[[ Document excerpt open ]]
In a major speech two weeks before he debates President Barack Obama on international issues, Mitt Romney argued that Obama is failing to provide the global leadership needed and expected by the rest of the world.
Romney called for the U.S. to join allies in ensuring that rebels fighting government forces loyal to Syrian President Bashar al-Assad get military hardware they seek. He also criticized Obama’s overall approach to the Arab Spring uprisings in the Middle East and the Israeli-Palestinian conflict. And he argued that last month’s attack on a U.S. diplomatic compound in Benghazi, Libya, that killed U.S. Ambassador Christopher Stevens and three other Americans “was likely the work of the same forces affiliated with those that attacked our homeland on September 11th, 2001.”
What’s the difference between the candidates’ stances and what does this mean for U.S. policy? Fareed Zakaria weighs in on this and more in this edited conversation:
Q: One of the points you’ve brought up before is that these two candidates really see eye-to-eye on a lot of foreign policy issues. The only one that we really heard that was different was Romney’s stance on arming the Syrian rebels. How does the United States go about doing that?
[[ Document excerpt closed ]]
[[ Given entries open ]]
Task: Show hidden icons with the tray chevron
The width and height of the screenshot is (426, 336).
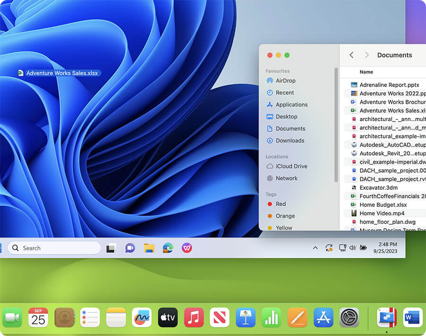Action: tap(315, 248)
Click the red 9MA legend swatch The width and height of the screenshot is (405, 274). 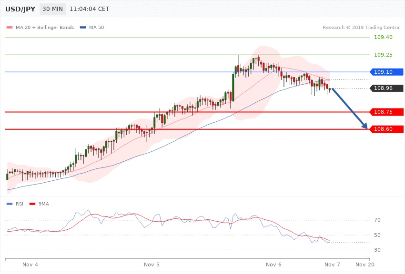click(32, 204)
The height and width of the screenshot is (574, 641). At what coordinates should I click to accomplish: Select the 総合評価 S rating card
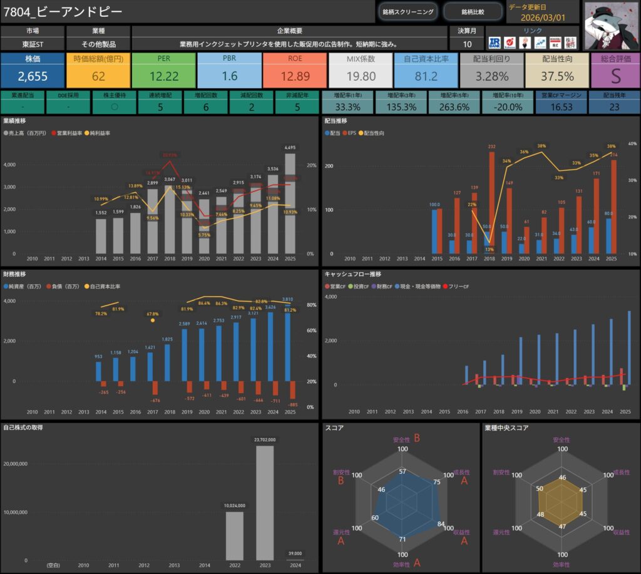[614, 70]
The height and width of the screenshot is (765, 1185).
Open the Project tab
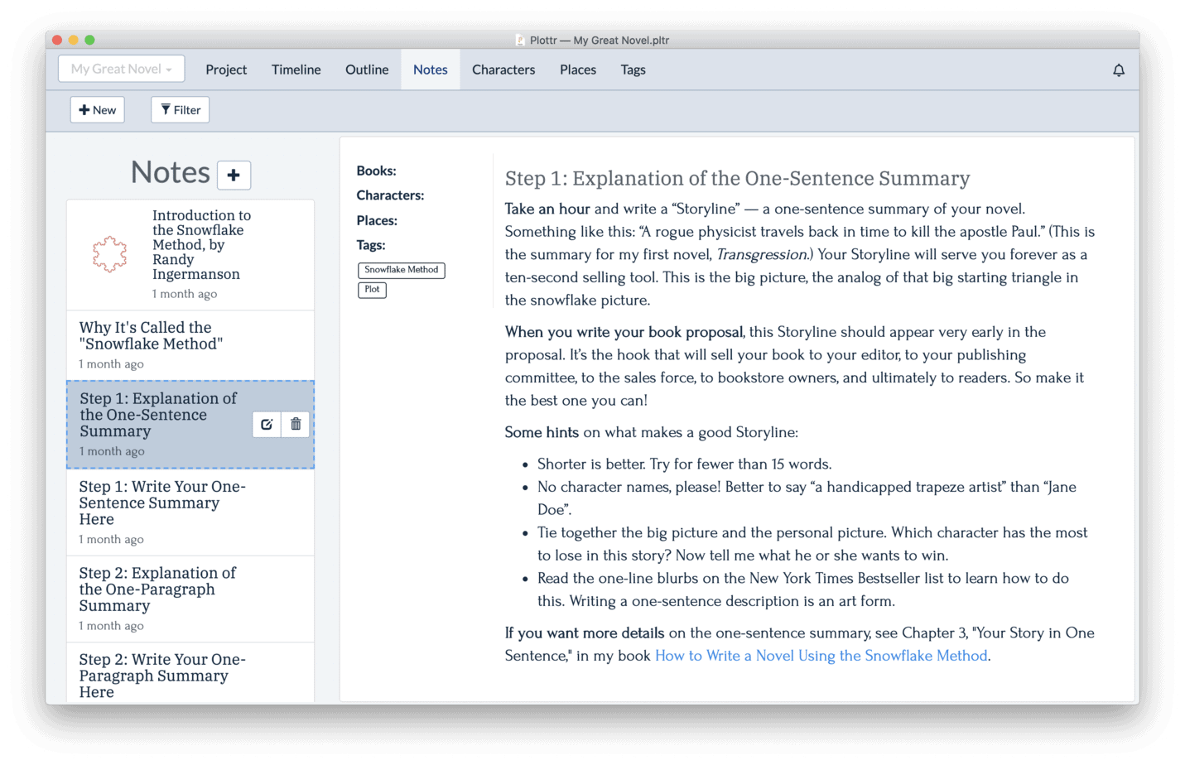click(226, 70)
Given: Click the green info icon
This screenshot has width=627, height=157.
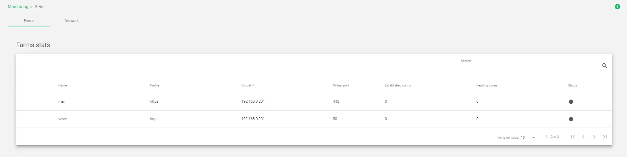Looking at the screenshot, I should pyautogui.click(x=617, y=7).
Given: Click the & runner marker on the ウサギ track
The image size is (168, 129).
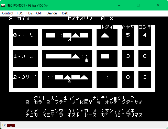Looking at the screenshot, I should coord(69,81).
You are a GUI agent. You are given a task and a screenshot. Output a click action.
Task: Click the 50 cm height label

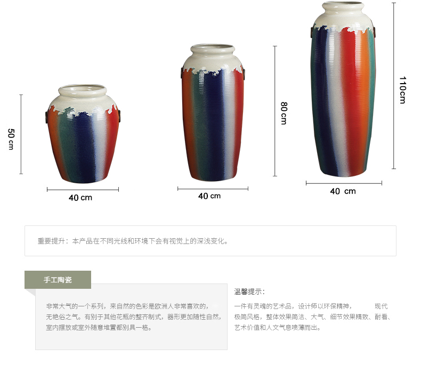(x=11, y=139)
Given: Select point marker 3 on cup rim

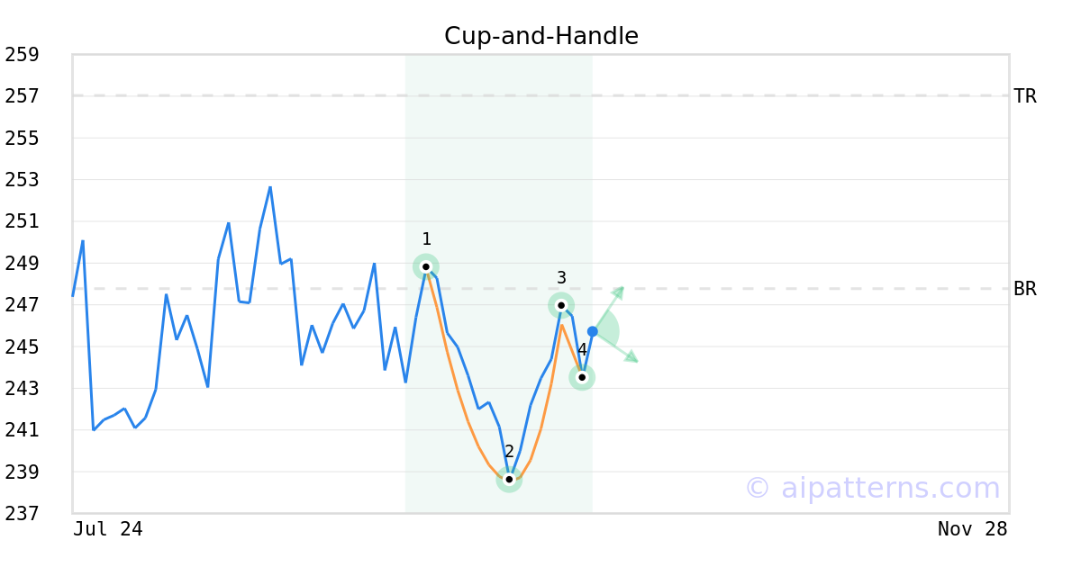Looking at the screenshot, I should click(x=561, y=305).
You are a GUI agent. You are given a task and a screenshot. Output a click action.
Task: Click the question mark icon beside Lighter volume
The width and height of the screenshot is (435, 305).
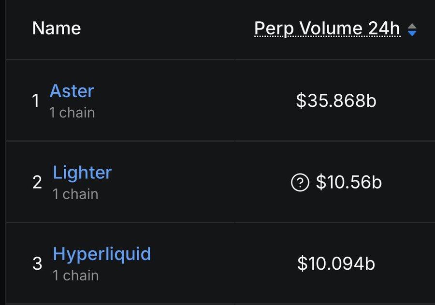300,182
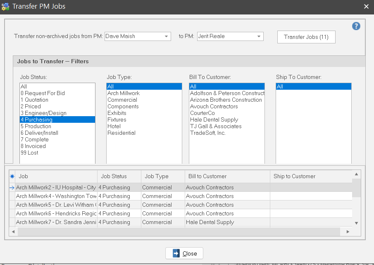Screen dimensions: 374x265
Task: Close the Transfer PM Jobs window
Action: (184, 253)
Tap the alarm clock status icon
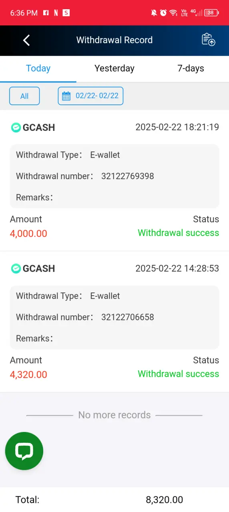 click(163, 13)
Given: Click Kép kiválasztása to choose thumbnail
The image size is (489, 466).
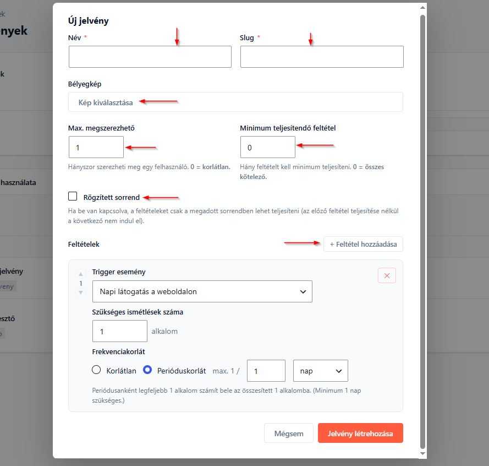Looking at the screenshot, I should point(106,102).
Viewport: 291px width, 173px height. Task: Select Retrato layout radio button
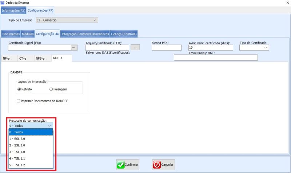click(x=20, y=89)
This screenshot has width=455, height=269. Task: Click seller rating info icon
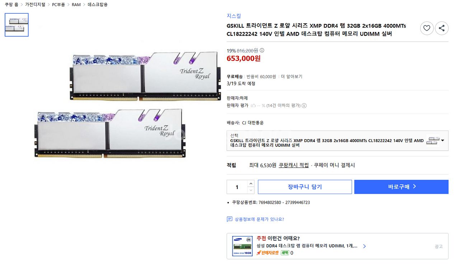tap(304, 106)
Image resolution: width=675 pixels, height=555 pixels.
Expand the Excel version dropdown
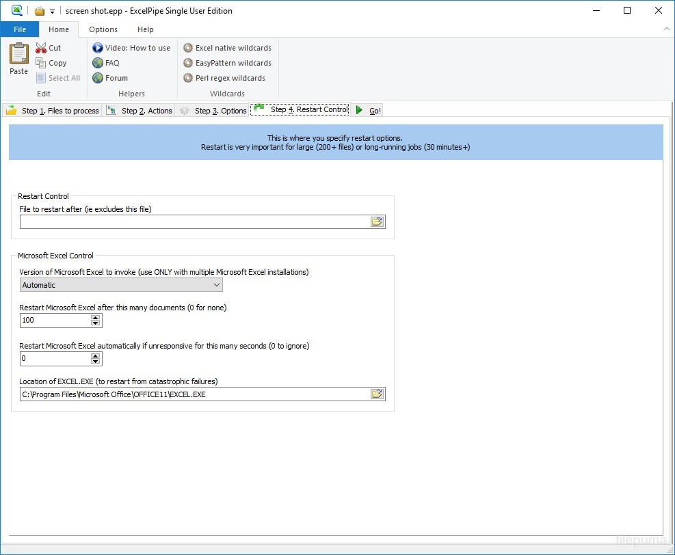click(217, 285)
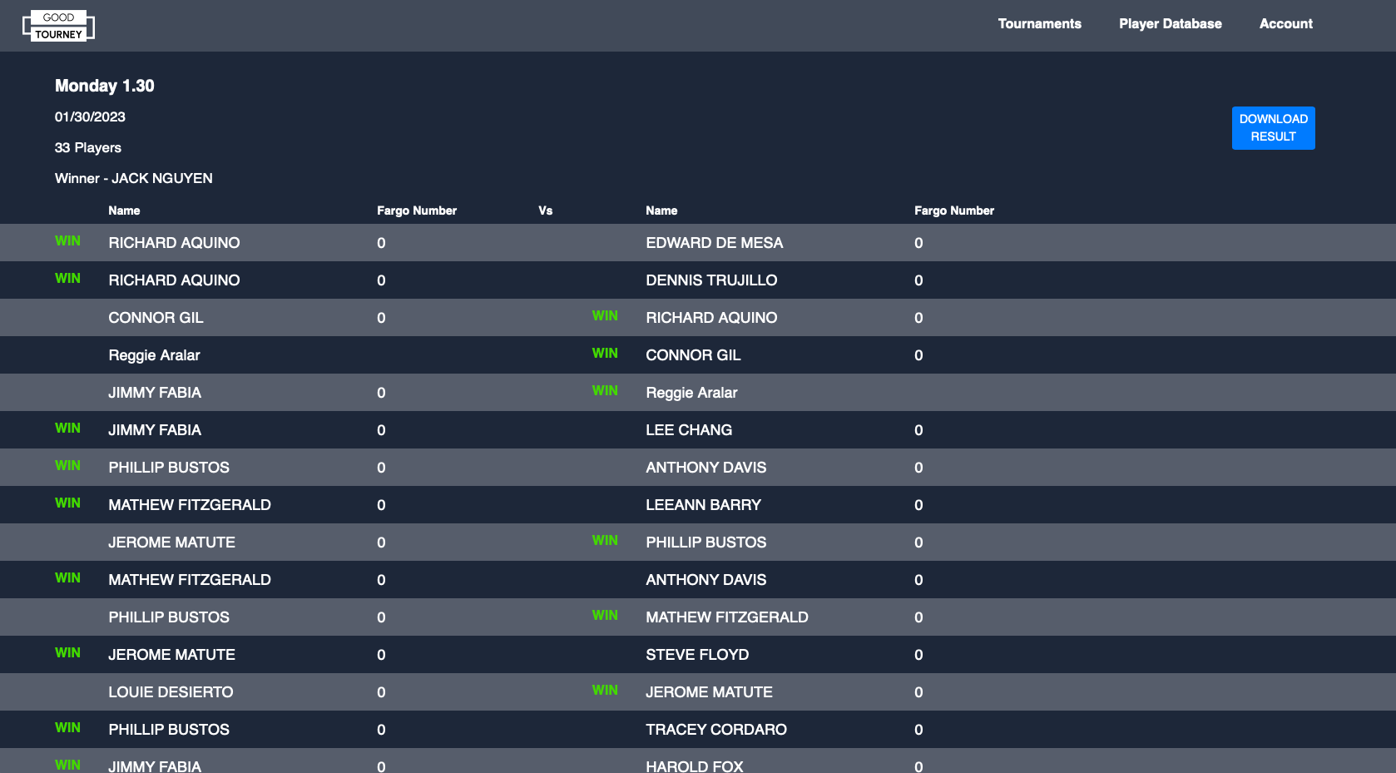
[[ Given entries closed ]]
→ **Questions**:
1 - Answer each question about the article on Romney's foreign policy speech:
(a) How long before his debate with Obama on international issues did Romney give the speech?
(b) Who was killed in last month's attack on the U.S. diplomatic compound in Benghazi?
(c) In the conversation, which stance is named as the only one where the candidates were heard to differ?
2 - What does the article on Romney's foreign policy speech say? Answer in two sentences.

→ **Solved problems**:
1 -
(a) Two weeks.
(b) U.S. Ambassador Christopher Stevens and three other Americans.
(c) Romney's stance on arming the Syrian rebels.

2 - Two weeks before debating President Barack Obama on international issues, Mitt Romney gave a major speech arguing that Obama was failing to provide global leadership. Romney called for the U.S. to help ensure that Syrian rebels get the military hardware they seek, criticized Obama's approach to the Arab Spring and the Israeli-Palestinian conflict, and said the deadly Benghazi attack was likely the work of forces affiliated with the September 11 attackers, while Fareed Zakaria discusses how the candidates' stances differ in an edited conversation.